General Assembly devised their plan to provide a universally recognized benchmark across organizations and build transparent pathways to recognize individuals as members of a marketing team, aiming to prepare the next generation of leaders with the broad skills that they need to contribute to and thrive. Their question arose: what makes a successful marketing team member, and how can brands identify and quantify the skills of a potential marketer. GA’s efforts identified gaps in the way we give marketers training, as well as define the menu of topics that a marketer is expected to know. In the absence of a benchmark for skills, GA compiled a group of thirteen marketing leaders with the aim to agree on a set of skills and benchmarks that would help them effectively train the next generation of leaders in marketing. Among these layers of framework are three tiers: foundations (customer insight, creative development, marketing channels, metrics and analytics and marketing technology), applications (brand and product experience, customer acquisition, retention and loyalty, analytics and insight), and leadership (business, customer experience, tech and data, and people and organizations). 
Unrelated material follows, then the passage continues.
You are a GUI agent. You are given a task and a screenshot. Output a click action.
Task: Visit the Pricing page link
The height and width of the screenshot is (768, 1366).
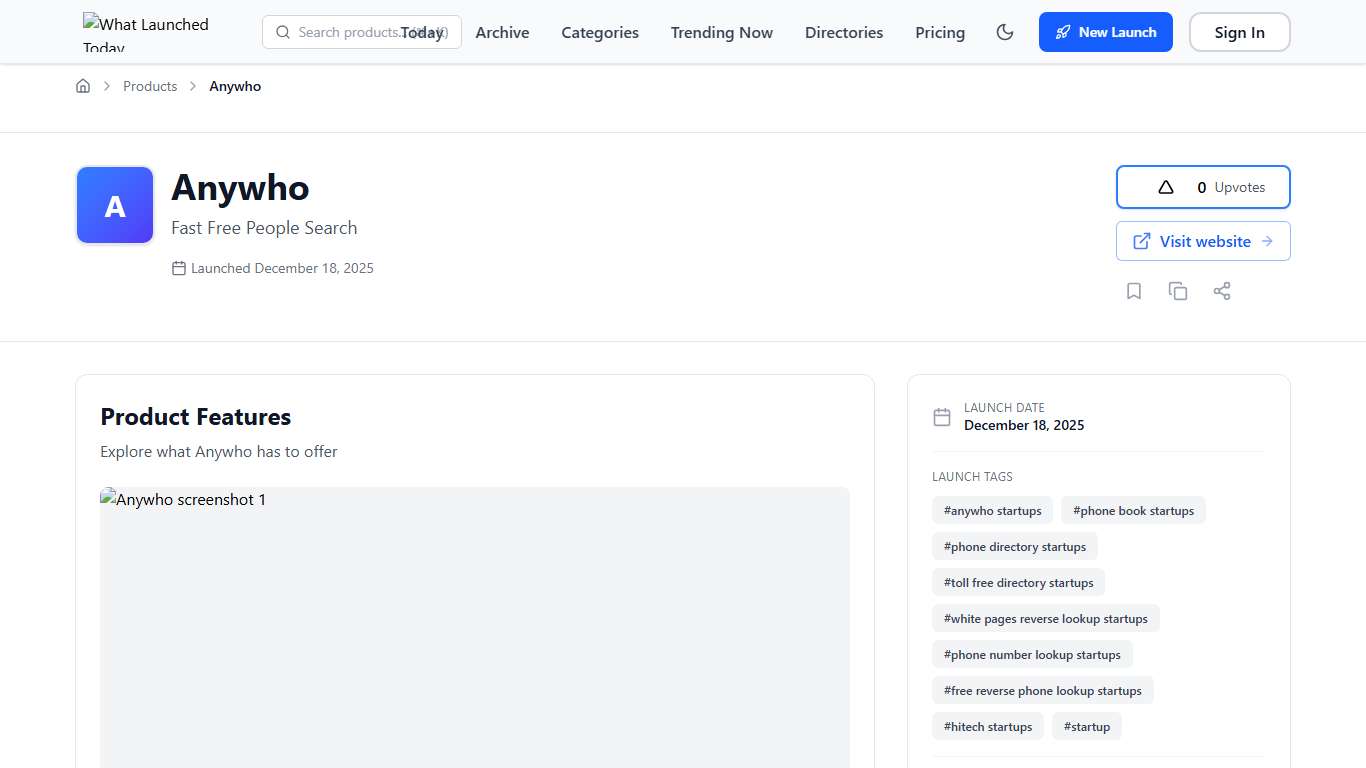pyautogui.click(x=939, y=32)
General Assembly: A Career Framework for Marketing

 

The panelists weighed in on their experience with the levels of marketing framework and how they have integrated these levels into their teams. Onvural and Harrel shared their frustration for the lack of training missing in many marketers’ repertoires from the first tier. By implementing the framework at Bonobos, Onvural aims to help her employees grow and experiment with their positions to find the best fit for them at the company, to find the role where that individual can shine and in turn help the brand grow and develop. She often looks for employees with curiosity and adaptability when building her team and scaling customer acquisition efforts, noting that a business is an oft-changing ecosystem. Harrel chimed in, stating that one of the top things he looks for in a new team member is the “mental horsepower” to not just engage but problem solves, and to be prepared and curious for the problems that are not anticipated. By demonstrating this kind of ownership, members of his team contribute to the development of the brand and the customer experience, rather than just execute from a know marketing playbook

 

Both panelists enthusiastically agreed that each employee adds to the company culture and experience, and so they search for new marketers who are curious to become “learners” and grow in and beyond their roles and marketing playbooks. Onvural incorporates the “three E’s” into her employees’ work culture: education, exposure and experience. By encouraging their teams to learn beyond the skills they bring to the table, Onvural and Harrel help them exceed expectations and experiment with new roles to find their best fit in the company while continuing to learn and acquire additional skills from the higher levels of the framework. 

 

By following a frame of reference by which to scale a marketer’s skills, these teams help their members to learn as well as to measure how they learn about different areas and grow into their next role. Harrell noted that his interest in elevating a team member’s role relies strongly on that individual’s interest in exploring ideas and their persistence to try new things and maintain company momentum. These individuals understand the impact of their actions in all facets of the company.

 

It can be hard to imagine one framework that fits every marketing team regardless of size and goal. “What changes is where you put your emphasis… where you sequence, where you emphasize and where you start,” said Onvural. Laying the base expectations with GA’s foundational layer of skills allows teams to specialize.

 

Onvural, as the former CMO turned CEO, sees the marketer as the real business owner, connecting with the customer more than anyone else in the organization. “Consumers are increasingly navigating the world by brand, and that puts marketers in a position where they can have a real seat at the table.” These marketers get a more rounded view of the customer and business. Harrell added that the ability to rely on customer data and analytics helps marketers avoid wasted marketing dollars in customer acquisition efforts. GA’s framework is great for scaling a marketing team and its skills helps to structure how you hire, how you promote, and how you lead a team to success.